**Exercises to complete**
1. In the excerpt, how much did Lyft promise to give the American Civil Liberties Union, and over what period?
2. Please repeat the excerpt between "The tweet that" and "next four years.", inclusive.

**Excerpt**

--- --- ---

The tweet that evening, as well as Kalanick’s response and decision to work with the Trump administration, have also received criticism online, and the hashtag #DeleteUber has begun to circulate.

Last night, Lyft also became part of the storyline when CEO Logan Green both condemned the ban, and also promised the company would donate $1 million to the American Civil Liberties Union over the next four years.

Earlier this morning, as reported by The Hill, Lyft also sent out a letter to customers by co-founders John Zimmer and Logan Green that said their decision was an effort to “defend our constitution.” Reposted on the company’s blog, the letter reads, in part:

“This weekend, Trump closed the country's borders to refugees, immigrants, and even documented residents from around the world based on their country of origin. Banning people of a particular faith or creed, race or identity, sexuality or ethnicity, from entering the U.S. is antithetical to both Lyft's and our nation's core values. We stand firmly against these actions, and will not be silent on issues that threaten the values of our community.”

--- --- ---

(Saved data entries)
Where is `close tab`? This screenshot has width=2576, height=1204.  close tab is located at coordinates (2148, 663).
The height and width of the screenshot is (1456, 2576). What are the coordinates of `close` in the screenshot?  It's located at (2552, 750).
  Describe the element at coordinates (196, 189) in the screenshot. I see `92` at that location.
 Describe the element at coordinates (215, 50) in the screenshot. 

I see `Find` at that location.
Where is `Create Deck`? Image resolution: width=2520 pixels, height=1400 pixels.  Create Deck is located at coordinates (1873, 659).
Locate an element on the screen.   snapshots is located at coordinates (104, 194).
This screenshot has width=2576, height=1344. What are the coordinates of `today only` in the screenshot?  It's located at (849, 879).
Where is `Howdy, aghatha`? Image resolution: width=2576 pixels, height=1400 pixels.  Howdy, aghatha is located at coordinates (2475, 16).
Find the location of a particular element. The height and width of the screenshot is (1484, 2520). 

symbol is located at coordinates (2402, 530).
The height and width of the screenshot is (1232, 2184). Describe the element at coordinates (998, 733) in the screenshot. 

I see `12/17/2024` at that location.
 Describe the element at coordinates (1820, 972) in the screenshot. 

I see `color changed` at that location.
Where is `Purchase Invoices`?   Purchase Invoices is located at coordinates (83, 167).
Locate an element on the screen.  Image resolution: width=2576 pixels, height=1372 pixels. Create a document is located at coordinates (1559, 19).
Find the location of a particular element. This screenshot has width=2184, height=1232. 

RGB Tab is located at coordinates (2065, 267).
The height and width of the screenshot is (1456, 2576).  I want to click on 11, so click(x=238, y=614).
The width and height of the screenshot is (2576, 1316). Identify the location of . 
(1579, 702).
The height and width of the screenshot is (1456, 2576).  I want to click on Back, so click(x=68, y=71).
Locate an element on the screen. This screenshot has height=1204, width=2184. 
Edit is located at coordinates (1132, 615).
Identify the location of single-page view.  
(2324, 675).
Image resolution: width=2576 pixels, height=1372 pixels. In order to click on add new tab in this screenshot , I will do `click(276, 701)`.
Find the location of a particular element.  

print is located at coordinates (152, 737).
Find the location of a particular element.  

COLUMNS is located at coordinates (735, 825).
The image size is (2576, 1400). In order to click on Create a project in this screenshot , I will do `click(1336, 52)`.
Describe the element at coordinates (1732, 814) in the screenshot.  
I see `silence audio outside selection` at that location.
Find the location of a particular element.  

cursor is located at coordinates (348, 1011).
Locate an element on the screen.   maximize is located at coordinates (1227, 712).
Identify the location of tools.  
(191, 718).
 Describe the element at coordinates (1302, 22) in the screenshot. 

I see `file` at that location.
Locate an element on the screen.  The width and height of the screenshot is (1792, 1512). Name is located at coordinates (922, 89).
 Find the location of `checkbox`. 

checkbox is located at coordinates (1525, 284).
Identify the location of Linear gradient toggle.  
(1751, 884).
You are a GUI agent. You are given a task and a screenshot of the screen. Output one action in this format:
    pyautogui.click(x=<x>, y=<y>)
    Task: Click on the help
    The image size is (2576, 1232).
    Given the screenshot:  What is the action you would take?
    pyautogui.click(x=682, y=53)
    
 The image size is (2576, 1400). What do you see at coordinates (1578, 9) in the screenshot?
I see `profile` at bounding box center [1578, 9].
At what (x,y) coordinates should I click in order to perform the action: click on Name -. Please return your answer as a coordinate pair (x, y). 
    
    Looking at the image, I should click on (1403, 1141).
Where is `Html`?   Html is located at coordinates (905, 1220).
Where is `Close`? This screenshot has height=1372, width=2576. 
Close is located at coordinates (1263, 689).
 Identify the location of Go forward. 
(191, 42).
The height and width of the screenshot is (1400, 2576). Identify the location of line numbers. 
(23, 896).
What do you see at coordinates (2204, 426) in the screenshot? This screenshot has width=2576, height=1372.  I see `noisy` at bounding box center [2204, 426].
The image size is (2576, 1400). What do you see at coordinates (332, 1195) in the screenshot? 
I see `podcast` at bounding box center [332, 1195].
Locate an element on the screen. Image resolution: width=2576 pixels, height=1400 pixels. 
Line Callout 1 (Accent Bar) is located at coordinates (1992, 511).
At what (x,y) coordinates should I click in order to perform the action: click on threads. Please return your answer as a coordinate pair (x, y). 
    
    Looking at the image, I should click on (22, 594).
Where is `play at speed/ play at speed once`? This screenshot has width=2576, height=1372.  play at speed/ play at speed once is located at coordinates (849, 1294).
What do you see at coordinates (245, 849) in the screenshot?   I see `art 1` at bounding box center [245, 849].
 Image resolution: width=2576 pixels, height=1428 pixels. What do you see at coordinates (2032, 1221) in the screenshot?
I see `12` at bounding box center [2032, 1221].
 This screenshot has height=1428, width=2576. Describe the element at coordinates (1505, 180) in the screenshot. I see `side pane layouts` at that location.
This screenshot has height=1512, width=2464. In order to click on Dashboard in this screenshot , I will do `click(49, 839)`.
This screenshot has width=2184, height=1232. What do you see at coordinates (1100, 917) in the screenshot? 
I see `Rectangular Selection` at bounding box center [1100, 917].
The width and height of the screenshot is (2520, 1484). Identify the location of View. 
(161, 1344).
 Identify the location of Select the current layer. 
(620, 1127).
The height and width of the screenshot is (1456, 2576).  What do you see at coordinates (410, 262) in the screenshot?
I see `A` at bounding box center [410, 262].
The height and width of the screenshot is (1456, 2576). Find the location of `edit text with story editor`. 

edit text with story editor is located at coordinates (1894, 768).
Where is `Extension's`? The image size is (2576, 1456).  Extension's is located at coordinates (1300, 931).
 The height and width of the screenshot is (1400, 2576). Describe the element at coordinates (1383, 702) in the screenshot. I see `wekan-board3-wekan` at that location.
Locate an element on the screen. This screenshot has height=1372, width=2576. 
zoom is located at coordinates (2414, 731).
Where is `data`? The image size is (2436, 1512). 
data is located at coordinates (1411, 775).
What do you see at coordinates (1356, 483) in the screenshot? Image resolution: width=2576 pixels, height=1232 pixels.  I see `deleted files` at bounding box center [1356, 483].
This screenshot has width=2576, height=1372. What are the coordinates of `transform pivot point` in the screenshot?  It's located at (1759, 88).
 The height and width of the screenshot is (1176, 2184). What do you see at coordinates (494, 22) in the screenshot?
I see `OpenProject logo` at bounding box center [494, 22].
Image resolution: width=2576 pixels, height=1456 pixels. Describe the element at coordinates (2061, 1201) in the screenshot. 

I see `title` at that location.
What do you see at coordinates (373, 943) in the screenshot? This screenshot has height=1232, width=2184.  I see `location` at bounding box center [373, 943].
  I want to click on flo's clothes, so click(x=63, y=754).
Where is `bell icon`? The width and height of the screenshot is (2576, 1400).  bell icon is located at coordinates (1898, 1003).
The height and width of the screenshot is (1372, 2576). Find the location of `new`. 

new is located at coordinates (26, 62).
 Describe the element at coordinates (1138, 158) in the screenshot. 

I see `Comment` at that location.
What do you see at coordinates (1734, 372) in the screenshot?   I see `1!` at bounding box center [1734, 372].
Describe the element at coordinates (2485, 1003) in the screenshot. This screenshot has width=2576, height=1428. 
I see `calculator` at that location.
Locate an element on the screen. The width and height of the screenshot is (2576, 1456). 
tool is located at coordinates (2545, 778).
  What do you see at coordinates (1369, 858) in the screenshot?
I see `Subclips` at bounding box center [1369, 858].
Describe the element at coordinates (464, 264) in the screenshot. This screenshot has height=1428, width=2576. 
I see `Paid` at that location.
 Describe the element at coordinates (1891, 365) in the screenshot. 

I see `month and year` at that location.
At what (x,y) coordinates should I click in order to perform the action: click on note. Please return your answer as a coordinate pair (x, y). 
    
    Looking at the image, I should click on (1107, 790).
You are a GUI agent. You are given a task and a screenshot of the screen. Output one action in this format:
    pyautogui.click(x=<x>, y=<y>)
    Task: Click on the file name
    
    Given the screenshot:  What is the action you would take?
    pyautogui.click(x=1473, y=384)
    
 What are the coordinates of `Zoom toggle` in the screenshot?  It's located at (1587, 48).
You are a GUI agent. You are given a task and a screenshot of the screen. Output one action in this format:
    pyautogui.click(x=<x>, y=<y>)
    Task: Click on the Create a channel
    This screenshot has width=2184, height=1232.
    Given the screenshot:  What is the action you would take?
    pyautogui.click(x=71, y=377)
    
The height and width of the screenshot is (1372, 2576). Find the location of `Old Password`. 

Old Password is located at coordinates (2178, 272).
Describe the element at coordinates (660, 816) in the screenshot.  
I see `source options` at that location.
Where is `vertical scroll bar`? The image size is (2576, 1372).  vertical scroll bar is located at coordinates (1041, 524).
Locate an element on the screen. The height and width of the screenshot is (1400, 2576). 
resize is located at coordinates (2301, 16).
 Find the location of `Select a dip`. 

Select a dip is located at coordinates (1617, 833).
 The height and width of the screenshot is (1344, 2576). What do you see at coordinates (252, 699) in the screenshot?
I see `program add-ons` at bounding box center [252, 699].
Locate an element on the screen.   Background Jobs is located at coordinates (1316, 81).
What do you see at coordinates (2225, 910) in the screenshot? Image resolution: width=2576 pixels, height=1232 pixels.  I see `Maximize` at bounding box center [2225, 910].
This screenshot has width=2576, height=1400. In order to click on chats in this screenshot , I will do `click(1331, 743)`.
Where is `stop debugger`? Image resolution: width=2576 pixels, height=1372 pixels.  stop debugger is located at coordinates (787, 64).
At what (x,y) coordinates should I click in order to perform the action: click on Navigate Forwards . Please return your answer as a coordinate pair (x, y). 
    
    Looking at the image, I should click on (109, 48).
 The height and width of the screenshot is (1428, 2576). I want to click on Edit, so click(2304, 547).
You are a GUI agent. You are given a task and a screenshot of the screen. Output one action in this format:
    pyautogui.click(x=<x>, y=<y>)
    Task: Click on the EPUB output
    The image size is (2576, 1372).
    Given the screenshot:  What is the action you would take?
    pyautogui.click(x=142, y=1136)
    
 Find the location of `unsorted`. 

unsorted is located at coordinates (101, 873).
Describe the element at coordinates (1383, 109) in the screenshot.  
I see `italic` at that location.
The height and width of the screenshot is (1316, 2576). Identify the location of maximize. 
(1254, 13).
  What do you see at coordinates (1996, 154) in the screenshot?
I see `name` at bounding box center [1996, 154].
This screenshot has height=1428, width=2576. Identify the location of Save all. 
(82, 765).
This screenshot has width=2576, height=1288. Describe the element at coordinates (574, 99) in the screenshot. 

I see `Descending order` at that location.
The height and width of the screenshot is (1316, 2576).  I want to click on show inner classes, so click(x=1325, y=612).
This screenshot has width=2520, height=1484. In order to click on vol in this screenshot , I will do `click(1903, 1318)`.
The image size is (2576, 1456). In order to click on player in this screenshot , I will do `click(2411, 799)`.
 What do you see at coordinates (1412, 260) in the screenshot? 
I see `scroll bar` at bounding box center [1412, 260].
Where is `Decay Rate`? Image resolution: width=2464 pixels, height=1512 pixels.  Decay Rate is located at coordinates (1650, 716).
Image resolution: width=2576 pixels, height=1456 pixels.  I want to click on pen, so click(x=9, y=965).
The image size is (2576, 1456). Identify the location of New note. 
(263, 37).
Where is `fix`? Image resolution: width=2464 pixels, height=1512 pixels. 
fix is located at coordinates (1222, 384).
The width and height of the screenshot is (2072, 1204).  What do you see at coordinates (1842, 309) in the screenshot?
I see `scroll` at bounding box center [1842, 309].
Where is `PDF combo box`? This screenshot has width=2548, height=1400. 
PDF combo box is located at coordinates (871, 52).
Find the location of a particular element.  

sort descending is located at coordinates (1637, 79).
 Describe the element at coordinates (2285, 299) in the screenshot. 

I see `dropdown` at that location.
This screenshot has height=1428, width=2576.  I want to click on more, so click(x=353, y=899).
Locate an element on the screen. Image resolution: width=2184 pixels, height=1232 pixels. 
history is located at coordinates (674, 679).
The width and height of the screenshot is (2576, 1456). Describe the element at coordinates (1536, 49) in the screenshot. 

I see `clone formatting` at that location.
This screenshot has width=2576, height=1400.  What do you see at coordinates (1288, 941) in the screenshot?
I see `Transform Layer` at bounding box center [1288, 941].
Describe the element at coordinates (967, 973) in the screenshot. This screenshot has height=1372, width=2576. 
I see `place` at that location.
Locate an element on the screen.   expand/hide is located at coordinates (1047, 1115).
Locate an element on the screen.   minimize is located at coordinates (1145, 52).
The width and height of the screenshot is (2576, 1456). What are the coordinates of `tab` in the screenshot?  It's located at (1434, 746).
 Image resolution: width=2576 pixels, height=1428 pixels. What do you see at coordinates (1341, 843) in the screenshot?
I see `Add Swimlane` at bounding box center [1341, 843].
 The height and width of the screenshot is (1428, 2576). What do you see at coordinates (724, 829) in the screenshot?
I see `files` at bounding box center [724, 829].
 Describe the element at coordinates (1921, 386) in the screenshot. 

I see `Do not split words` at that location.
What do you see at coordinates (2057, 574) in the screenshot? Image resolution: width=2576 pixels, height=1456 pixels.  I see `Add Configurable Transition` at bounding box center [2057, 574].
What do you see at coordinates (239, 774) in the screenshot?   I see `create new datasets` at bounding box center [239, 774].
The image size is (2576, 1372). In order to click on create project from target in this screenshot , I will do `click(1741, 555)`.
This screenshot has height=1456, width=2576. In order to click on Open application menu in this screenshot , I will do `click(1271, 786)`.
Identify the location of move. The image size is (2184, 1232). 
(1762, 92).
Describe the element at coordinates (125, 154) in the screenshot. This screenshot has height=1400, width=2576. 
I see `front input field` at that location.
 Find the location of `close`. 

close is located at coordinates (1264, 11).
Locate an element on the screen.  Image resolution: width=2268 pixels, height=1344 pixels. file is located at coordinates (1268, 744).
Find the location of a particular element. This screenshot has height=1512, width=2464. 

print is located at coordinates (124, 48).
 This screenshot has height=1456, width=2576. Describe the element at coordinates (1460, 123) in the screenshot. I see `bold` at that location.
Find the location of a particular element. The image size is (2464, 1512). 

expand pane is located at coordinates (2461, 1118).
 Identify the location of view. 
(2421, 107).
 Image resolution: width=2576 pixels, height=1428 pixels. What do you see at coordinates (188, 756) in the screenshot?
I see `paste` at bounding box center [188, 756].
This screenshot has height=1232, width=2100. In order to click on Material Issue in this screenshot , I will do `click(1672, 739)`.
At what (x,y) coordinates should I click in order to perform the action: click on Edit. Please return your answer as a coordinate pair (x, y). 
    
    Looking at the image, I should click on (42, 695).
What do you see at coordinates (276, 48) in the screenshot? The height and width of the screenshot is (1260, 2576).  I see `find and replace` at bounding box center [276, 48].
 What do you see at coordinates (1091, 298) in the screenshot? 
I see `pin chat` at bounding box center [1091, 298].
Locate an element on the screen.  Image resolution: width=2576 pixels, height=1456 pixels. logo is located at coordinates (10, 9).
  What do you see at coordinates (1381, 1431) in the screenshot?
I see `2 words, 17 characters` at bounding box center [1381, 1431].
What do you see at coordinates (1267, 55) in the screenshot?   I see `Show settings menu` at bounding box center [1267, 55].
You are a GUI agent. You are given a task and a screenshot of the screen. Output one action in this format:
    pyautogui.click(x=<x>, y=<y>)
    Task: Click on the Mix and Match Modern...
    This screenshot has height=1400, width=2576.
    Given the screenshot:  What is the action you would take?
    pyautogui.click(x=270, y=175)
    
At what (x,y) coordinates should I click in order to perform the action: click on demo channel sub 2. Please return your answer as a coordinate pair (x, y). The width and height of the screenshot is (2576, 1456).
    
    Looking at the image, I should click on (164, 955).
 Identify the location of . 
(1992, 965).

--- --- ---

**Task-by-task answers**
1. $1 million over the next four years.

2.
The tweet that evening, as well as Kalanick’s response and decision to work with the Trump administration, have also received criticism online, and the hashtag #DeleteUber has begun to circulate.

Last night, Lyft also became part of the storyline when CEO Logan Green both condemned the ban, and also promised the company would donate $1 million to the American Civil Liberties Union over the next four years.